### Selected excerpt
━━━━━━━━

[R-sig-Geo] Advice on raster workflow: subs -> resample

Fri Oct 29 16:21:21 CEST 2010

Hello,

I am writing to ask for advice as to whether I am following the most
efficient/fastest workflow for a task using the raster package. This
involves 3 datasets:

1. modtest: A ~927 m resolution satellite-derived image:
nrow        : 141
ncol        : 189
ncell       : 26649
min value   : ?
max value   : ?
projection  : +proj=aea +lat_1=-18 +lat_2=-32 +lat_0=0 +lon_0=24
+x_0=0 +y_0=0 +ellps=WGS84 +datum=WGS84 +units=m +no_defs
+towgs84=0,0,0
xmin        : 415851.2
xmax        : 590983.4
ymin        : -2670093
ymax        : -2539439
xres        : 926.6254
yres        : 926.6254

2. lt.q.test: a ~92 m resolution grid representing identifiers for
unique climate-soil combinations:
nrow        : 1403
ncol        : 1878
ncell       : 2634834
min value   : ?
max value   : ?
projection  : +proj=aea +lat_1=-18 +lat_2=-32 +lat_0=0 +lon_0=24
+x_0=0 +y_0=0 +ellps=WGS84 +datum=WGS84 +units=m +no_defs
+towgs84=0,0,0
xmin        : 415926.7
xmax        : 590091.6
ymin        : -2670093
ymax        : -2539979
xres        : 92.73961
yres        : 92.73961

3. sum.stats: A dataframe within a list with several variables
relating to outputs from a crop simulations, and one variable
containing values corresponding to the identifiers in yld.test.

My task is to
1. assign crop yield values from sum.stats to lt.q.test
2. resample the result of 1 to the resolution of modtest, so that the
images are lined up, and so that the yield values in yld.test are
averaged/aggregated to modtest's resolution.

The solution I have come up with so far is:

library(raster)

lt.q.test <- raster(paste(path.in, "lt_quin_test1.img", sep = ""))

━━━━━━━━

### Information shown

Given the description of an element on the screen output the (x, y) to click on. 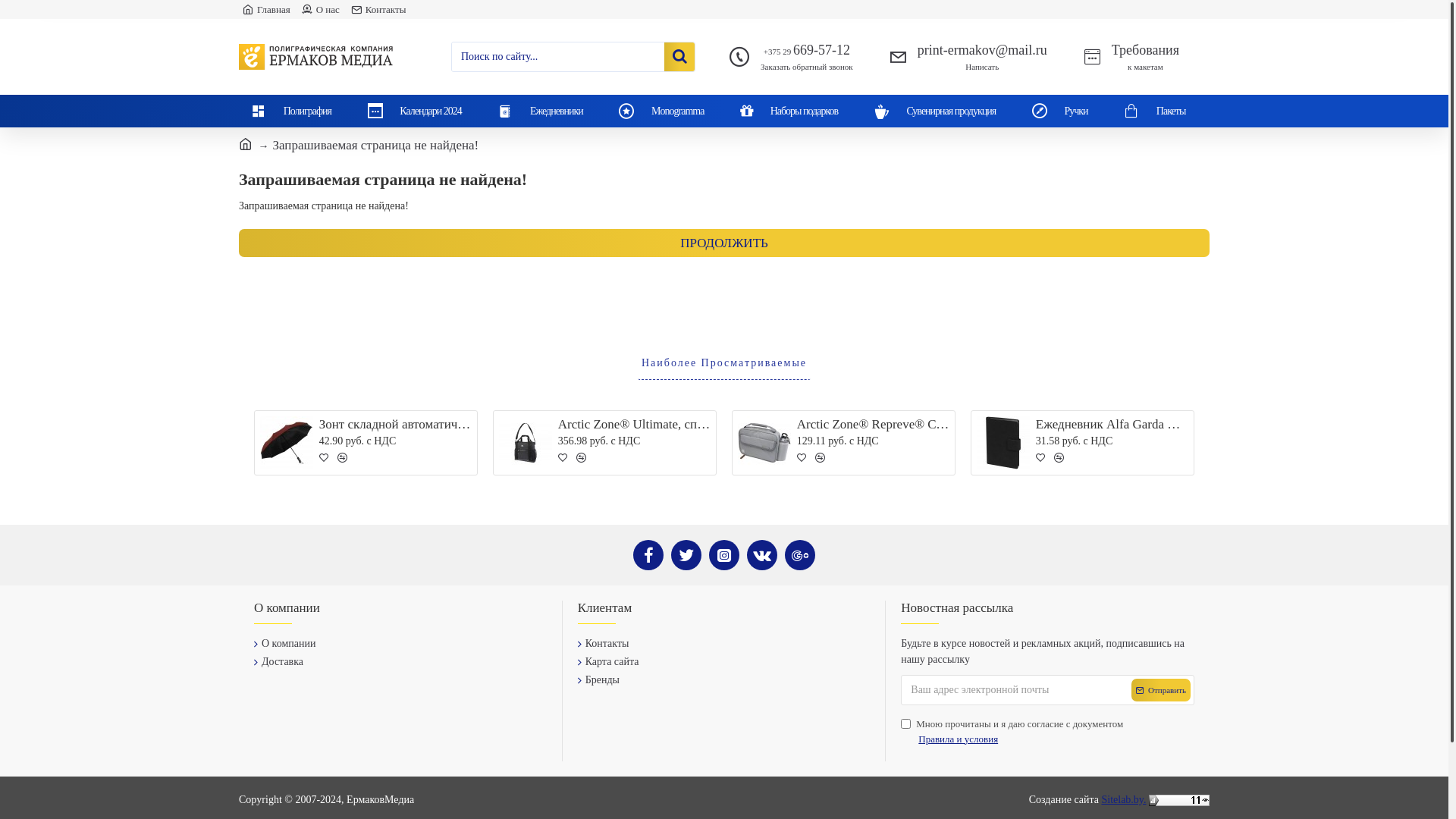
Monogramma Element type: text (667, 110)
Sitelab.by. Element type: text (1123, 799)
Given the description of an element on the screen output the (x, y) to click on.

━━━━━━━━

Continue the mailing-list post on the raster workflow, starting after its last line of code, in the same voice and format.

# Assign values from sum.stats (in y.mn column) to yld.test,
outputting values as integers.
setwd(path.out)
subs(lt.q.test, sum.stats[[1]], by = "VALUE", which = "y.mn",
subsWithNA = TRUE,
                 filename = "yld.rst4.img", format = 'HFA', datatype = "INT2S")

# Resample yld.test to resolution of modtest
yld.test <- raster("yld.rst4.img")
modtest <- raster("MOD_SA_NDVI_amp_albers_test.img")
resample(yld.test, modtest, method = "bilinear", filename =
"yld.resamp.test.img", datatype = "INT2S",
         format = "HFA")  # This seems to work

The above is performed on fairly small test datasets, and I must now
apply this approach multiple times to the full size versions of the
input datasets, where the dimensions of lt.q.test are:

nrow        : 15170
ncol        : 17364
ncell       : 263411880

and modtest's dimensions are:

nrow        : 1651
ncol        : 1937
ncell       : 3197987

I was thus wondering if there is a more efficient approach that I
should adopt, or if there are any other
concerns of which I should be aware?

Thanks in advance for any advice.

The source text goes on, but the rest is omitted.